A pleasant pitch of jamming spoiled by too many ledges. The left-facing corner crack with a bush at its base, eight metres left of Aitchison's Needle. Climb up this to a large ledge and continue up to the roof. Diagonally left to join Possum and move right and up to the huge ledge. Finish up Possum or Carezzissima.

15 Carezza Variant

An alternate finish that is less contrived than the original. From the pillar at the start of the roof pull right up the flake and mossy wall above to the Possum ledge.

15 Carezzissima Finish

Exposed with an exciting finish. Climb up the third pitch of Possum, then traverse left for five metres past some dubious blocks and up the steepening ramp of blocks. The finish over the top is awkward and can be avoided by a short, bracing hand traverse left.

18 R Fall Guy

Jug hauling up the 'vast expanse of rock' between Carezza and Possum. Start on the ledge a few metres above the ground. A bouldery start through the overlap, then more easily up the unprotected wall to a thin crack. Up this to the Pseudopossum ledge.

13 Possum

Short pitches, but packs a lot of climbing in that space. Start below a ledge four metres left of Carezza - just right of a right-facing open corner in the alcove up and left from Aitchison's Needle.

  1. 16m The first pitch involves some harder-than-13 moves to get off the deck, then fairly easily upwards and left until you get to a belay on top of the pillar below the traverse.

  2. 22m The traverse pitch provides some classic moves and a bit of fun for the second - make sure you place your gear well for those following! Up easily for a few metres then head right to a big grassy ledge (take your pick for belay).

  3. 12m Third pitch many take the alternate version (Carezzissima Finish) which goes more direct and at a harder grade. For the original, up the corner at the back of the ledge then a few harder-than-13 moves to get up and over a flake and then easily up and away to finish off.

11 Pseudopossum

An easier variant of Possum. Start from the first belay on Possum.

  1. 16m - Right along the ledge from the belay then back left up a ramp to join the second pitch of Possum at the end of the traverse; up to the big ledge.

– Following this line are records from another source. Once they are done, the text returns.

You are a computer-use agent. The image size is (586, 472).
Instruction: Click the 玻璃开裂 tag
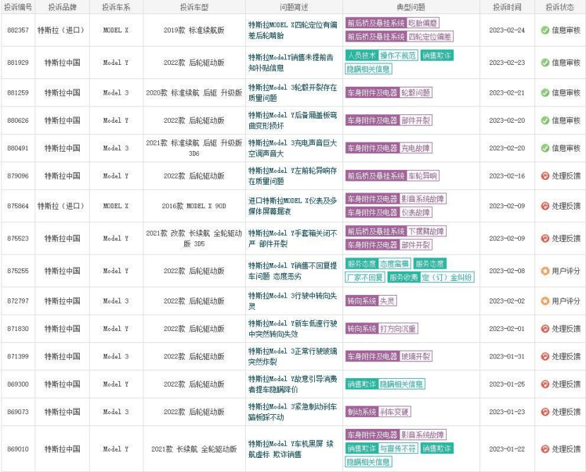point(416,356)
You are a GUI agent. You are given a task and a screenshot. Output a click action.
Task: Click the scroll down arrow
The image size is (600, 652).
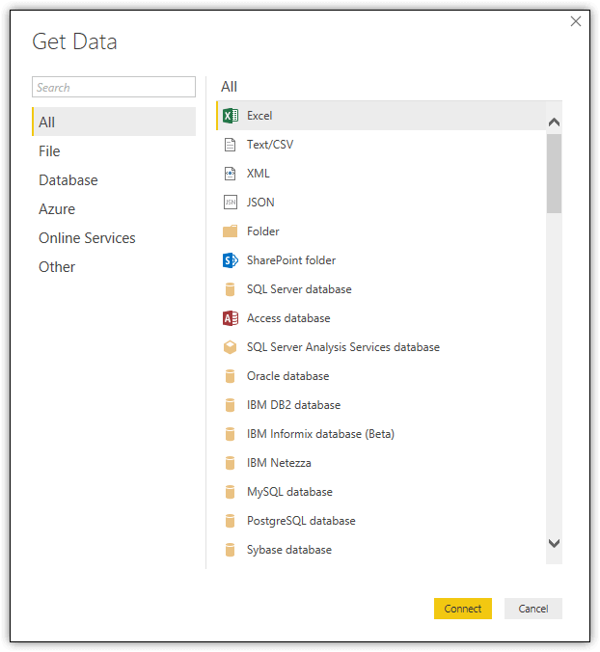click(554, 543)
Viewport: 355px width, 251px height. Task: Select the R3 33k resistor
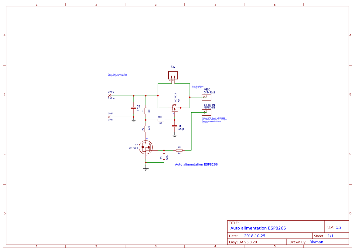145,128
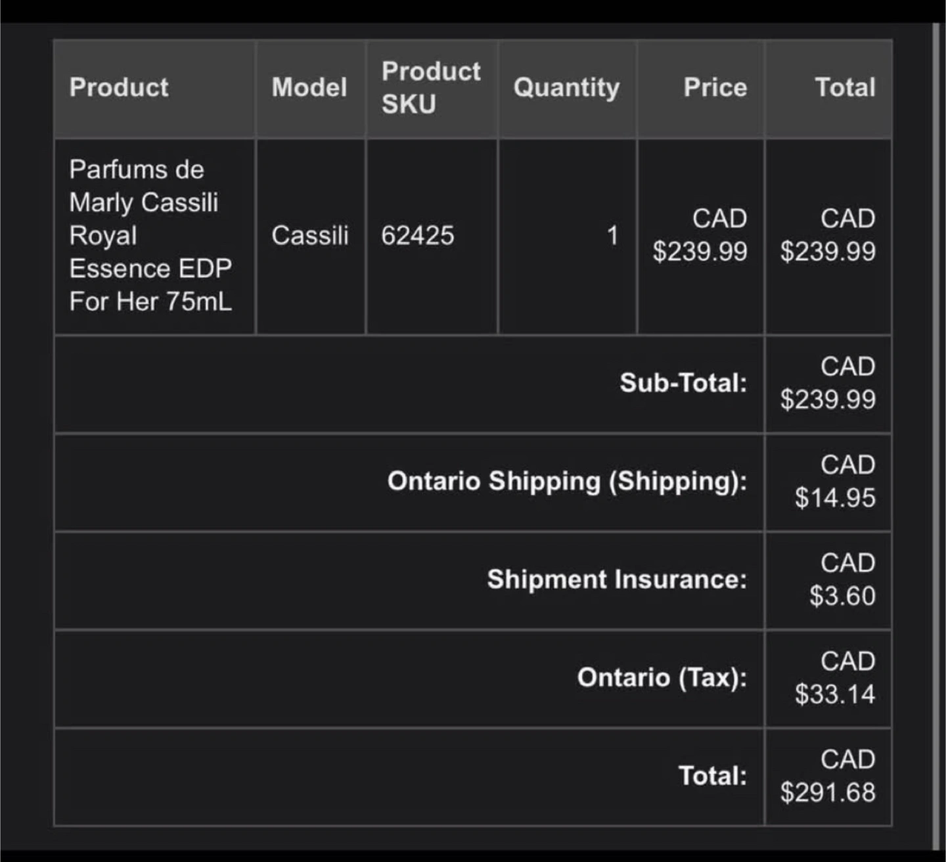Viewport: 946px width, 862px height.
Task: Click the SKU number 62425
Action: (x=418, y=235)
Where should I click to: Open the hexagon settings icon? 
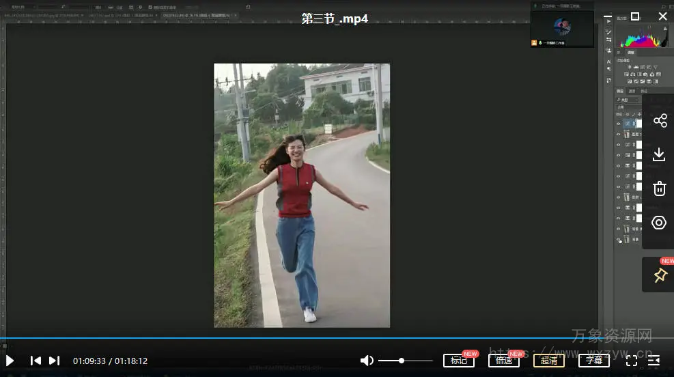point(659,223)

  2. 10m - Walk up the slab and corner behind the trees.

20 Wallflower

A good find which takes you to the top of the first pitch of Possum. Start at the crack between Functor and Possum. Climb the crack and wall above.

18 Sipple

A strenuous and committing route up the headwall between Possum and Functor. In a good position and the obvious continuation to Fall Guy. From the Possum ledge, traverse left under the diagonal overlap for about five metres to where it is split by a vertical crack. Up this to the top.

24 Kilowatt

The steep orange wall with four bolts above the Possum traverse. Hard moves past the third bolt up to the fourth lead to the flake on Functor. Traverse right and finish up Sipple. Originally climbed with a rest on the top bolt.

22 Functor

An impressive, but unfashionably wide line up the slightly overhanging wall above Possum, originally 18M3. The first pitch was originally climbed as a variant start to Possum by Dave Shirra and Bill Wilson in October 1970. Start at the corner eight metres left of Possum.

  1. 15m - Up the crack and the blocks to the Possum belay.

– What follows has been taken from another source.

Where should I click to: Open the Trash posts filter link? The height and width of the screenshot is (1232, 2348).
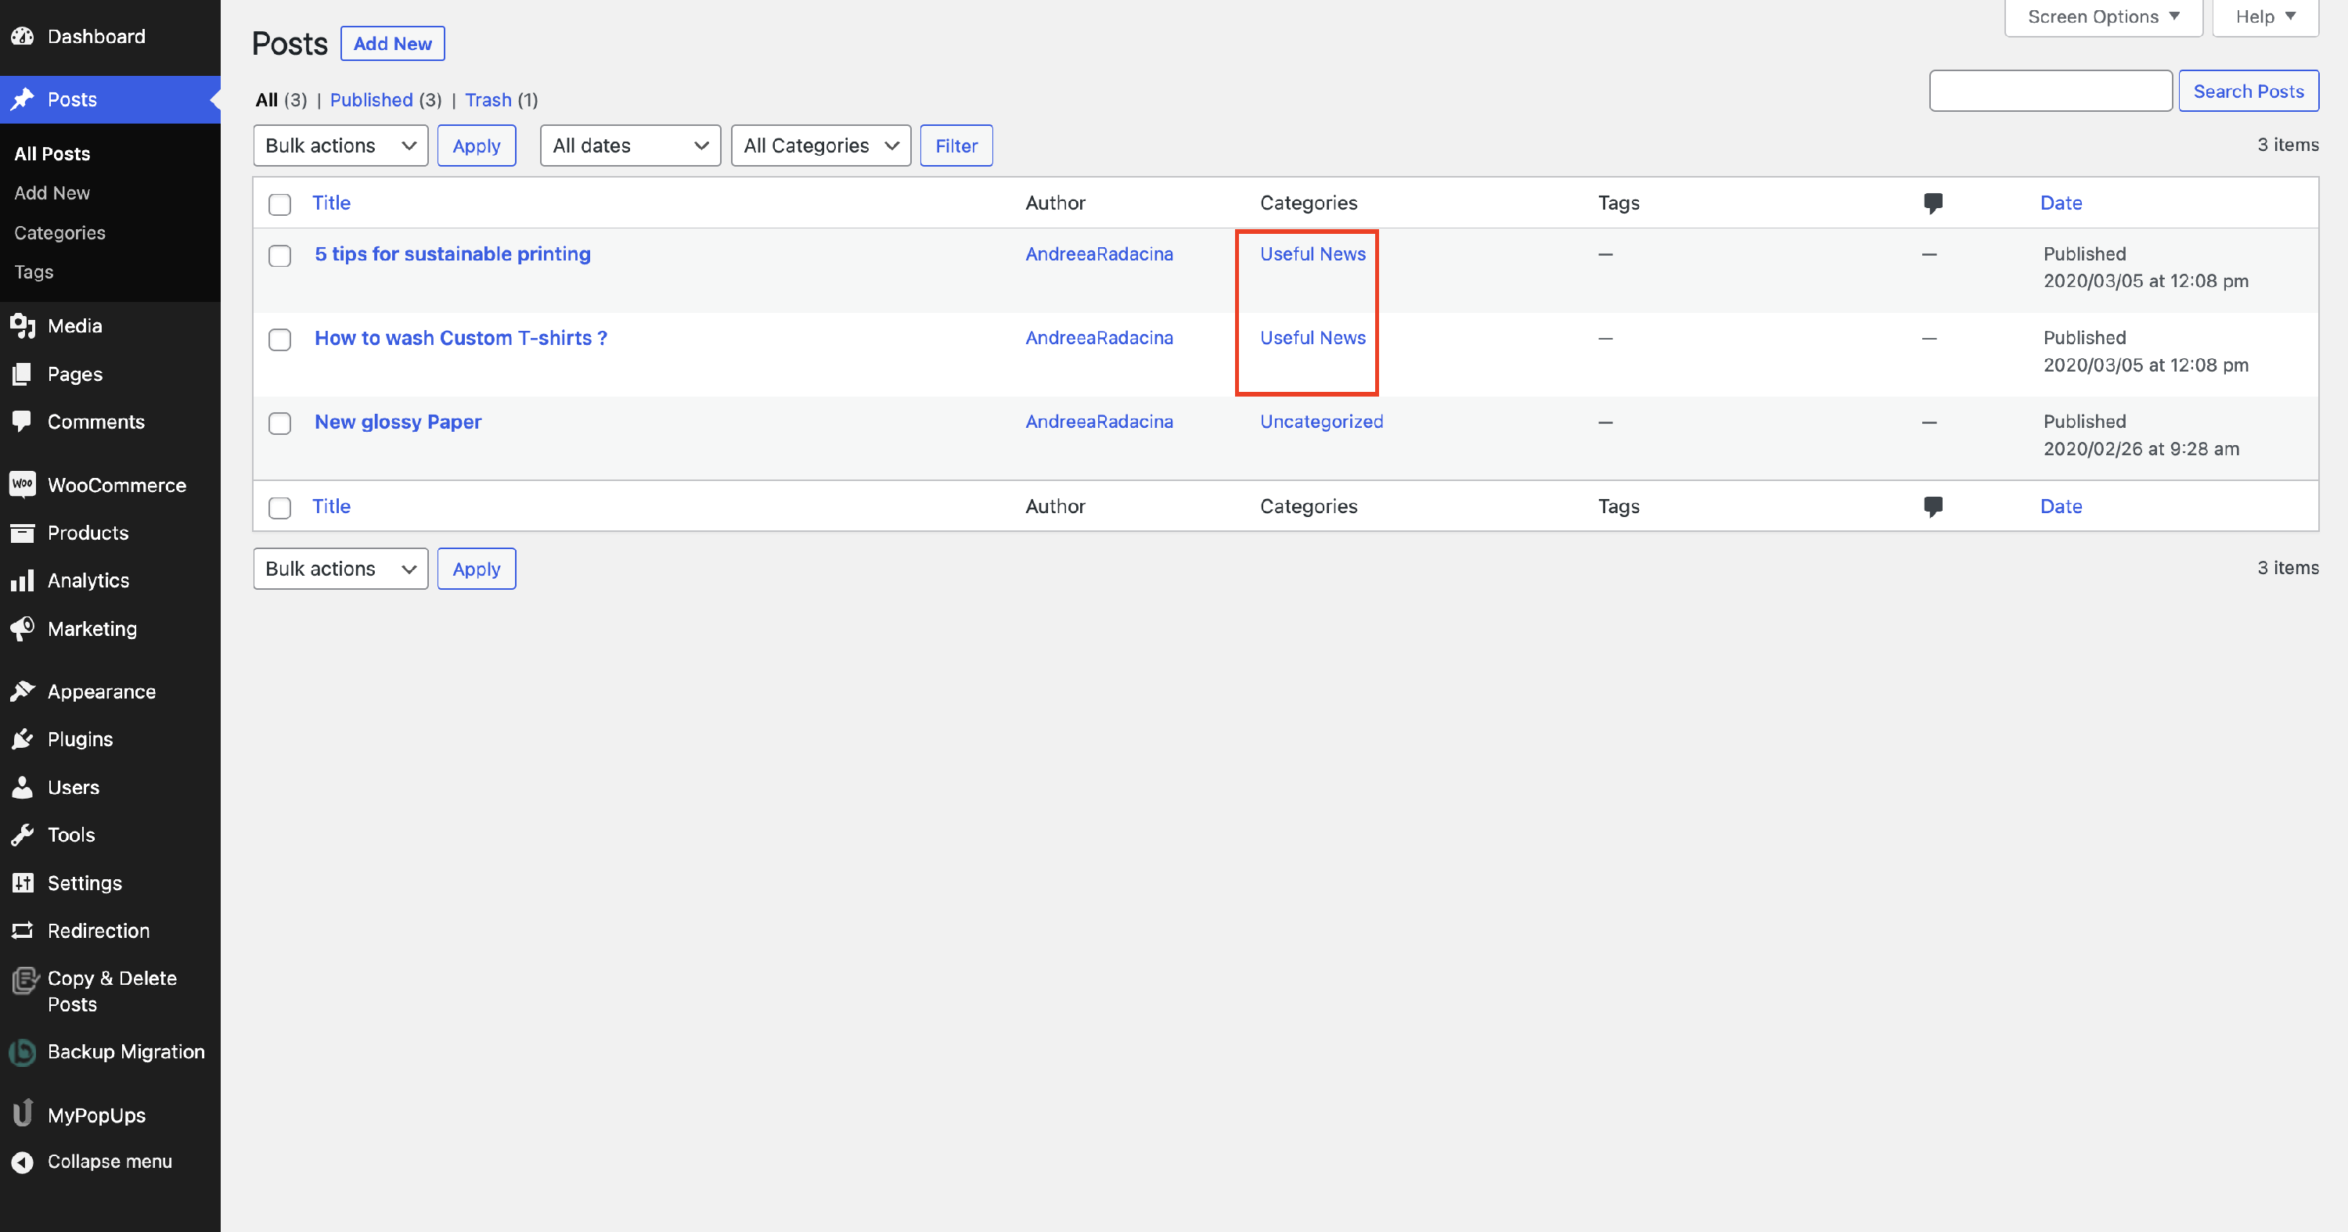tap(488, 100)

  2. 20m - Up the off-width crack and chimney to a horizontal crack. Traverse right and up the crack as for Sipple.

25 Teenage Wasteland

Contrived, but the well spaced bolts produce photogenic plummets. From the first bolt on Kilowatt, move up left past another bolt and up Functor for four metres (#3 Friend). At the next bolt move around left onto the headwall and traverse four metres left to another bolt. Straight up the headwall to finish up the overhanging S-shaped crack. The bolted line up the headwall is a George Fieg project.